商品やサービスの魅力を、相手に伝えるにはどうすればいいか。編集家の松永光弘さんは「たとえば、カフェの経営者が、浄水器の精度の高さをそのまま伝えても、受け手にとっては『他人ごと』である可能性が高い。相手に納得、共感してもらうには、『伝えたいこと』を再解釈して言い換えることが必要だ」という――。

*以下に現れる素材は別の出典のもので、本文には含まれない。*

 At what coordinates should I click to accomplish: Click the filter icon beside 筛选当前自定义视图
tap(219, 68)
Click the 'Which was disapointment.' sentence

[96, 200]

※本稿は、松永光弘『伝え方 伝えたいことを、伝えてはいけない。』(クロスメディア・パブリッシング)の一部を再編集したものです。

家庭用浄水器のフィルターカートリッジ
写真=iStock.com/Andrii Medvediuk
※写真はイメージです

「伝えたいこと」は、しょせん「他人ごと」

「伝えたいこと」を伝えたほうがいいとよく聞きます。しかし、「伝えたいこと」をそのまま伝えても、なかなか受け入れてはもらえません。

それが受け手にとって「伝えられたいこと」でなければ、読んだり聞いたりしてもらえないからです。

ならば、受け手の注意を引くこと、ウケることだけを考えればいいのかというと、それもちがいます。当たり前の話ですが、いくらウケても、それが「伝えたいこと」と無関係であれば、そもそも伝え手にとって伝える意味がありません。

「伝えられたいこと」は、ただ受け手に望まれているだけでなく、伝え手にとっても意義のあるものでなくてはいけない。あくまでも「伝えられたいこと」は「伝えたいこと」を変換したものであるべきです。

では、「伝えたいこと」を「伝えられたいこと」に変換するにはどのようにすればいいのか。

怒りの葡萄』などで知られる作家、ジョン・スタインベックは、つぎのような言葉をのこしています。

「自分に関する物語でなければ、人は耳を傾けたりしない」

すなわち、ポイントは、受け手が「自分ごと」と感じられるようにすること、にあります。

「伝えたいこと」は伝え手目線のものであり、受け手にとっては「他人ごと」です。他人ごとだから、興味もわかないし、耳を傾ける気にもなりづらい。それを受け手が「自分ごと」と感じることができるように、再解釈して意味や価値を置きかえていく。